As you reveal more to strangers, the distribution of their evaluations spreads out, some moving up toward friends, others down toward enemies. You want to reveal more to potential friends in the hope that some of them will rise above the friend threshold, but you do not want to reveal to potential enemies, for fear they will fall below the enemy threshold. Once people do cross these thresholds, however, your preferences about revelation switch. You want to stop revealing things to confirmed friends, for fear of losing them, and you want to reveal more to confirmed enemies, in the hope of winning them over.

So when looking for someone to marry, you’ll want to open yourself to people. And to help this process, you’ll want to learn about yourself. Once you are married with children, however, you will not want to learn or reveal more about yourself. Similarly, when searching for a new career or entry level job, you’ll want to reveal yourself, but once tied to a career or workplace, you will not want to learn or reveal more. When moving to a new neighborhood you’ll ponder what you really want, but once you live there you will not want reveal too much to neighbors, or think too carefully about how much you like them.

This may go a long way toward explaining standard life cycles in openness and conformity. The young discover and celebrate their passions and uniqueness, except not always with their old friends. The old prefer stability and conformity to community, and reveal and discover the most (in private) with their deepest adversaries. To the young the old will seem boring and conformist, while to the old the young will seem lonely and flighty. The young and the old can really be the same sort of people, but in different circumstances.

Markets in everything?

Croatia may reopen its most notorious communist-era prison for tourists willing to part with their money to re-enact the life of a political prisoner – including hard labor, stale food and nights in solitary confinement.

The plan has the support of some local officials and even former inmates, who have offered to work as tour guides, though the city council has yet to make a final decision.

"If you want to experience some of the torture that political prisoners underwent … just come along," said Josip Modric, an architect who is promoting the project.

Modric envisions tourists being issued convict uniforms, pounding large stones with a sledgehammer and hauling the pieces on their backs to quarries around the prison on Goli Otok, a barren island in the northern Adriatic Sea.

Those who sign up would be given written awards after completing their "prison sentence."

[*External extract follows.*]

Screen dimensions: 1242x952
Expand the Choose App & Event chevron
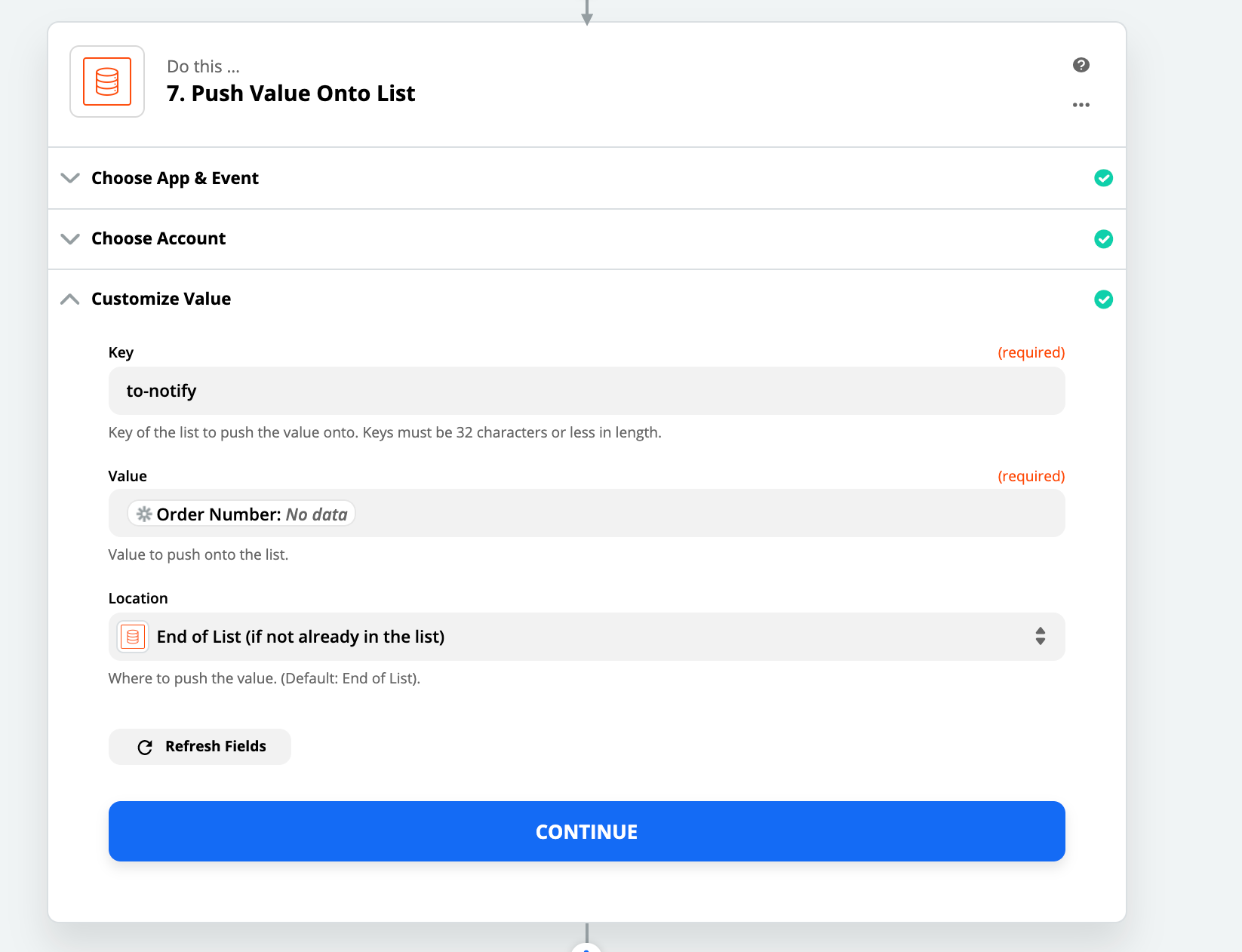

Here is the full story, which notes that real torture will not be allowed.  Thanks to Jonathan Dingel (read his blog) for the pointer.

Along related lines, The Wall Street Journal (November 19, p.A12) reports that communist-era "nostalgia brands" are sweeping Eastern Europe.

My favorite philosophy blog

Law does especially well in the blog medium, philosophy usually does poorly.  You can cite a legal case or precedent more easily than you can summarize Also Sprach Zarathustra.  But Will Wilkinson’s The Fly Bottle is snappy, smart, and to the point. 

I liked this bit:

My philosophical heroes are Aristotle, Hobbes, Hume, Darwin, Hayek, and Quine [TC: very close to my list, sub in Plato for Aristotle]. You know, the founding fathers of the reality-based community.

Apparently I’m so empiricist that some folks get confused when I look out the window and report that politics is not primarily a matter of arguments, but more a matter of coalitional identity and the stories that bind these identities together. My practical point, which I also believe to be empirically sound, is that if we hope to get anywhere, we’d better face up to the facts about the way people make political choices, and that simply lashing out at others’ deeply-held identities with the disdainful counter-assertion of our identities is rather likely to be counterproductive.